Les priorités du Département de la culture et du sport de la Ville de Genève pour les arts de la scène (théâtre, danse, pluridisciplinaire)

La Ville de Genève fait face aujourd’hui à des enjeux importants dans le domaine des arts de la scène. Il s’agit en effet de créer les conditions pour accueillir les arts de la scène du 21ème siècle avec des infrastructures adaptées tout en préservant la diversité et le terreau créatif de notre région.

Historiquement, Genève n’a pas concentré ses moyens dans une seule institution majeure avec pour objectif le rayonnement international. Cette option a en revanche favorisé l’émergence de nombreuses scènes de qualité permettant à une large diversité créative de se développer : la Comédie, le Poche, Am Stram Gram, les Marionnettes, le Grütli, Saint Gervais, Le Loup, l’Usine, Pitoëff, le Casino théâtre, le Galpon, la Parfumerie et l’Orangerie, chaque institution a sa personnalité et ses caractéristiques.
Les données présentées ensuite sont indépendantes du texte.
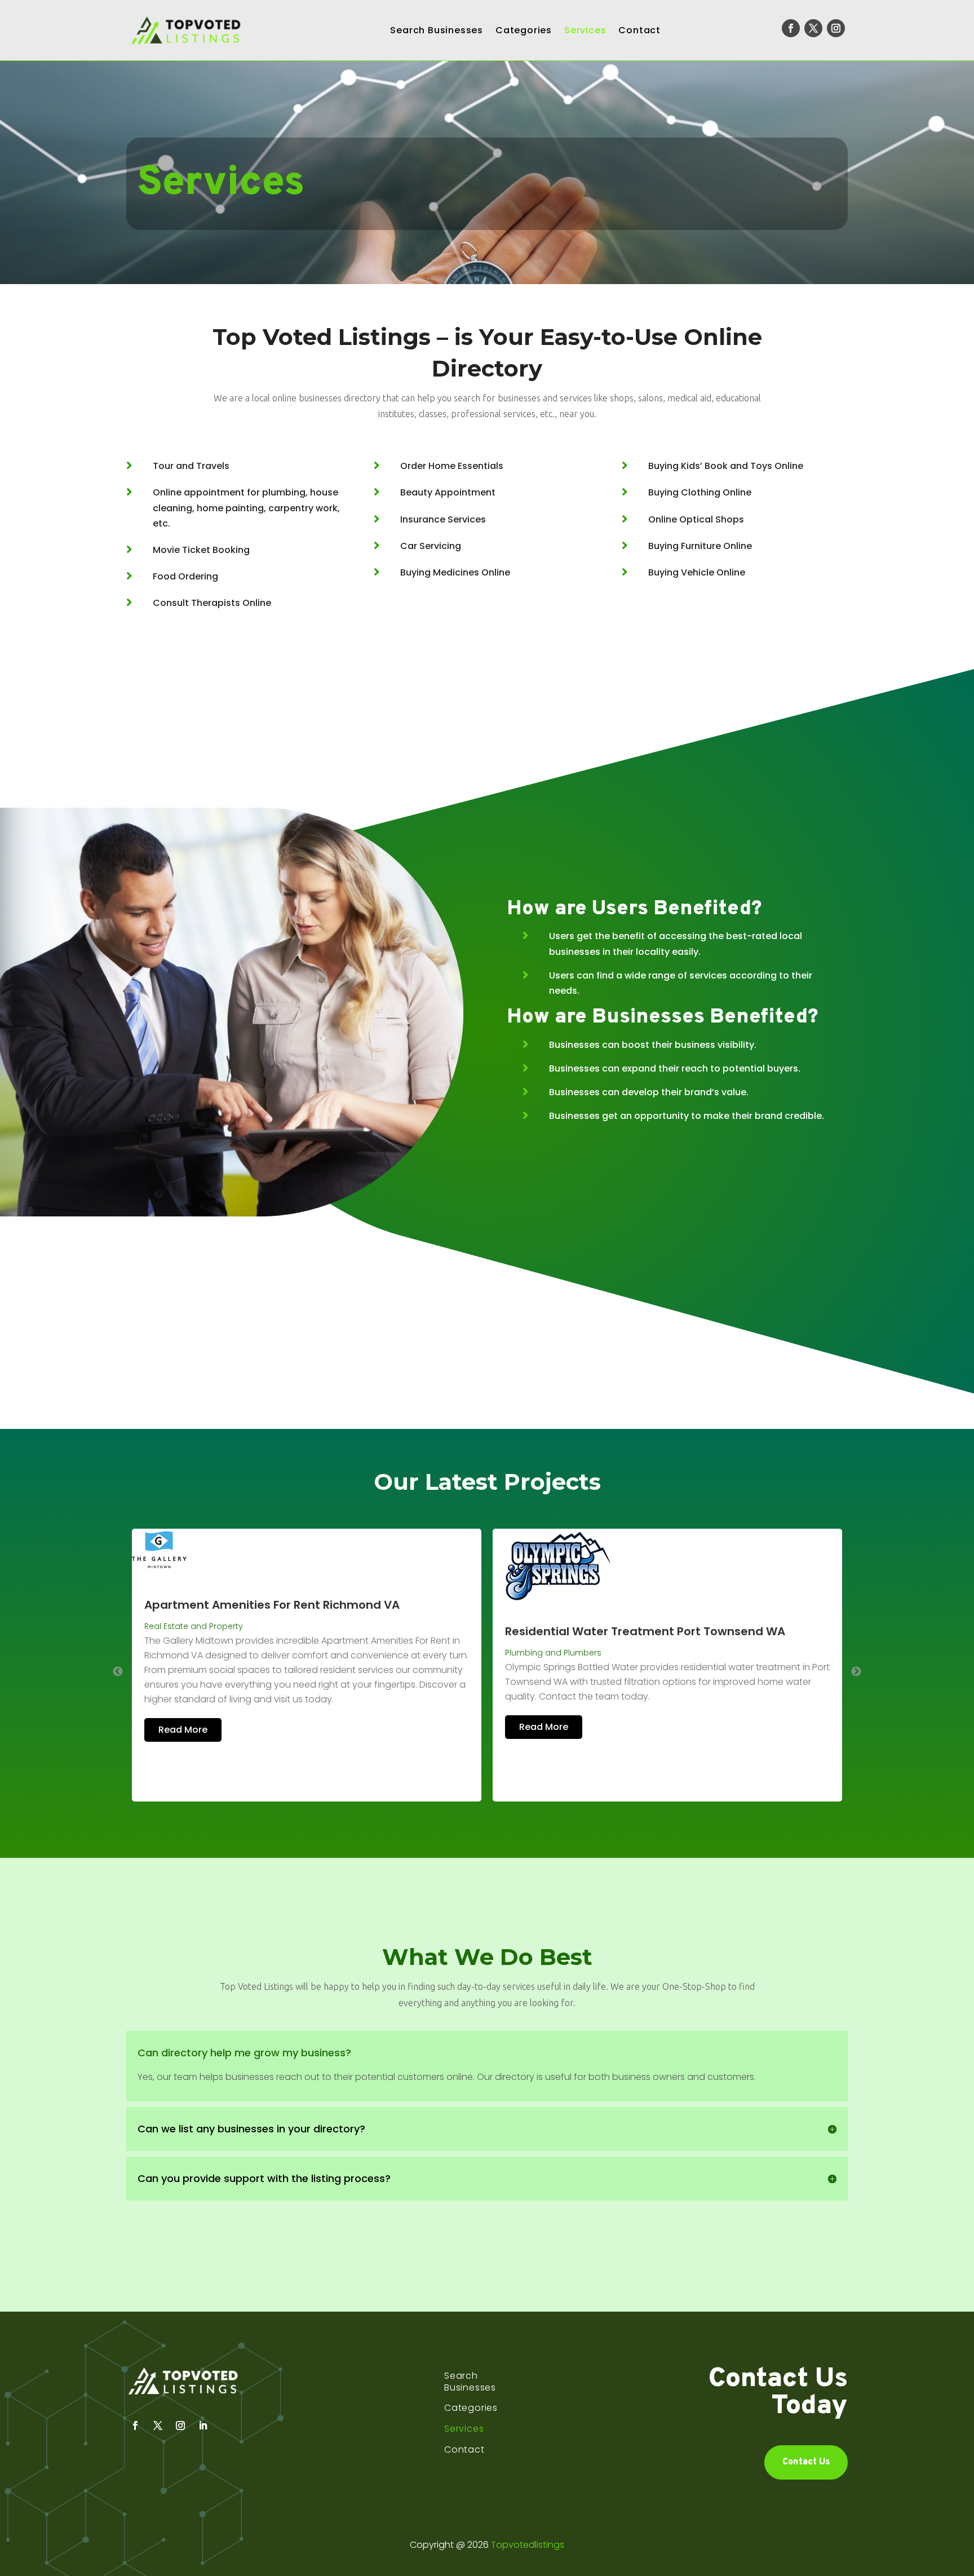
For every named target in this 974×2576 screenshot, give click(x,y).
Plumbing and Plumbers (192, 1652)
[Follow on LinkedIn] (203, 2425)
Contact (639, 30)
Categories (523, 30)
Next (856, 1672)
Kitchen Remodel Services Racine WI (609, 1650)
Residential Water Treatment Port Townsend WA (284, 1631)
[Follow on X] (813, 28)
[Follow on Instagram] (836, 28)
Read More (182, 1726)
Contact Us (806, 2462)
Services (585, 30)
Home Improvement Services (563, 1671)
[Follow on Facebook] (791, 28)
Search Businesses (436, 30)
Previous (117, 1672)
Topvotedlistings (527, 2544)
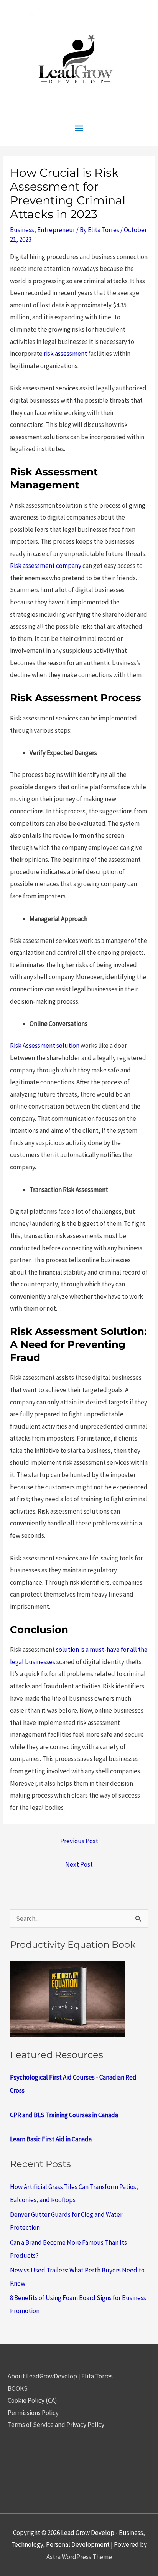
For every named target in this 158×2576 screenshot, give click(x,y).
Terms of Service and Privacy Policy (56, 2424)
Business (22, 230)
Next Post (79, 1864)
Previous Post (79, 1841)
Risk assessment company (45, 565)
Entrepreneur (56, 230)
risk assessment (65, 353)
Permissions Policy (33, 2412)
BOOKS (18, 2388)
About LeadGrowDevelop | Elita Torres (60, 2376)
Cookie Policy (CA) (32, 2400)
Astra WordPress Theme (79, 2557)
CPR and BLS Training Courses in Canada (64, 2115)
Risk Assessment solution (44, 1045)
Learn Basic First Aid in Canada (51, 2139)
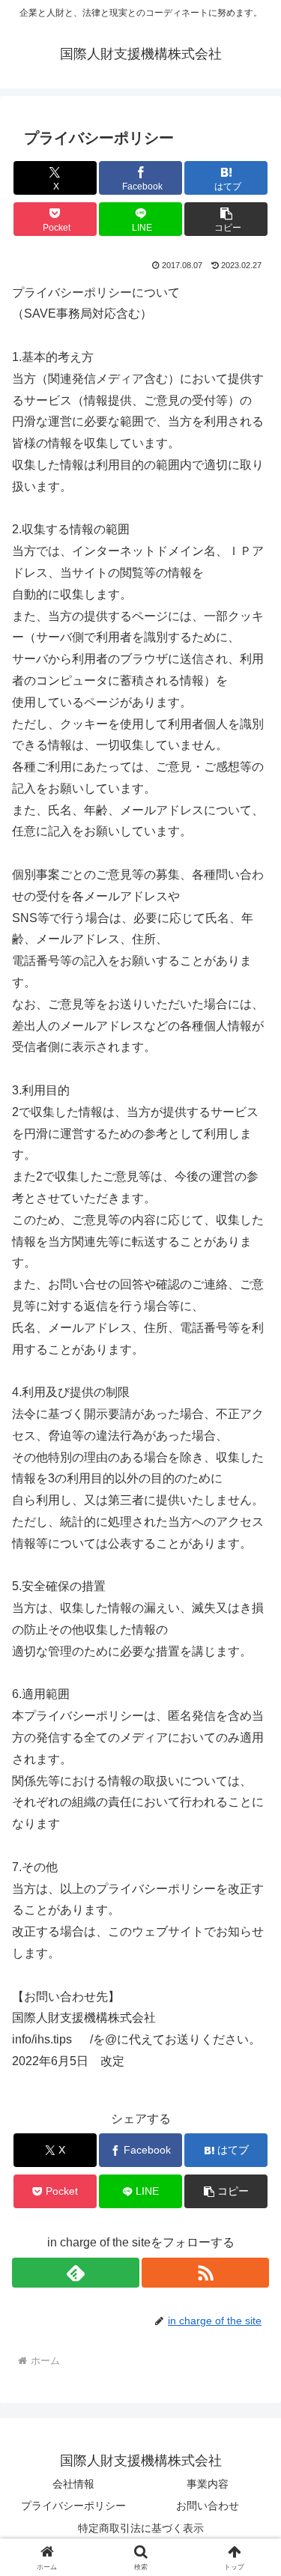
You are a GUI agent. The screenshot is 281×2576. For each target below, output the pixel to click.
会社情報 (73, 2484)
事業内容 (208, 2484)
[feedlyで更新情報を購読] (75, 2273)
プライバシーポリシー (73, 2506)
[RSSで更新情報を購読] (205, 2273)
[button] (226, 219)
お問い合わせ (207, 2506)
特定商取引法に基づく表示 (141, 2528)
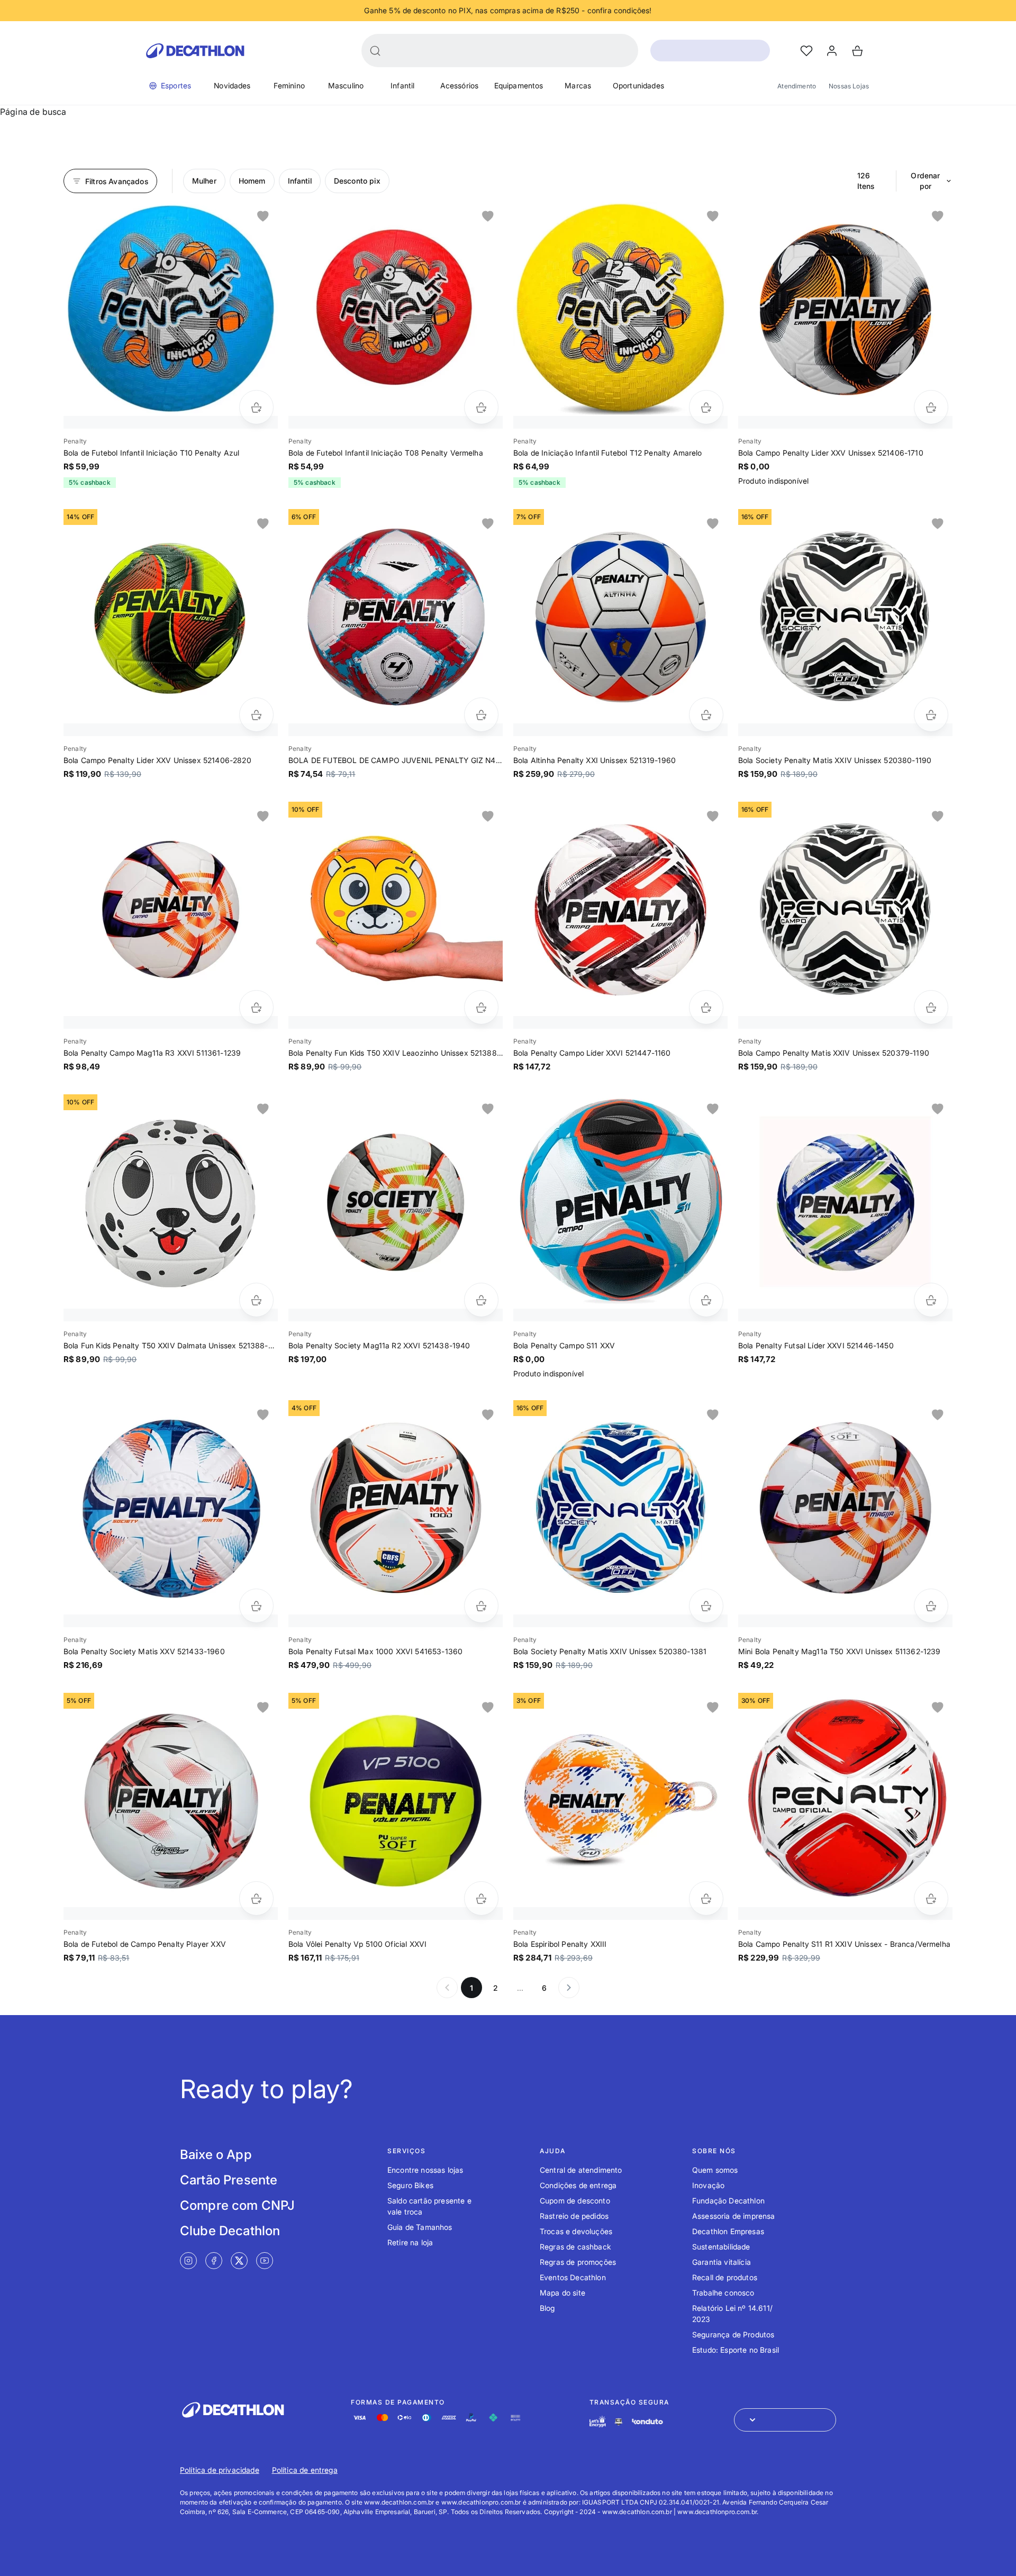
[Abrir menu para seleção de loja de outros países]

Mentionnons encore l’Etincelle et la Traverse, situées dans des Maisons de quartier, ainsi que des institutions importantes soutenues par d’autres villes ou communes comme le Théâtre de Carouge, des Amis, l’Alchimic, le Forum de Meyrin, le Crève-cœur de Cologny ou le Vélodrome à Plan-les-Ouates. Ces scènes sont bien fréquentées, comme l’a démontré l’enquête de la Tribune de Genève publiée en février 2013. Certaines de ces scènes accueillent ponctuellement d’autres disciplines des arts de la scène, notamment la danse, la performance ou des variantes interdisciplinaires, mais pas de manière systématique.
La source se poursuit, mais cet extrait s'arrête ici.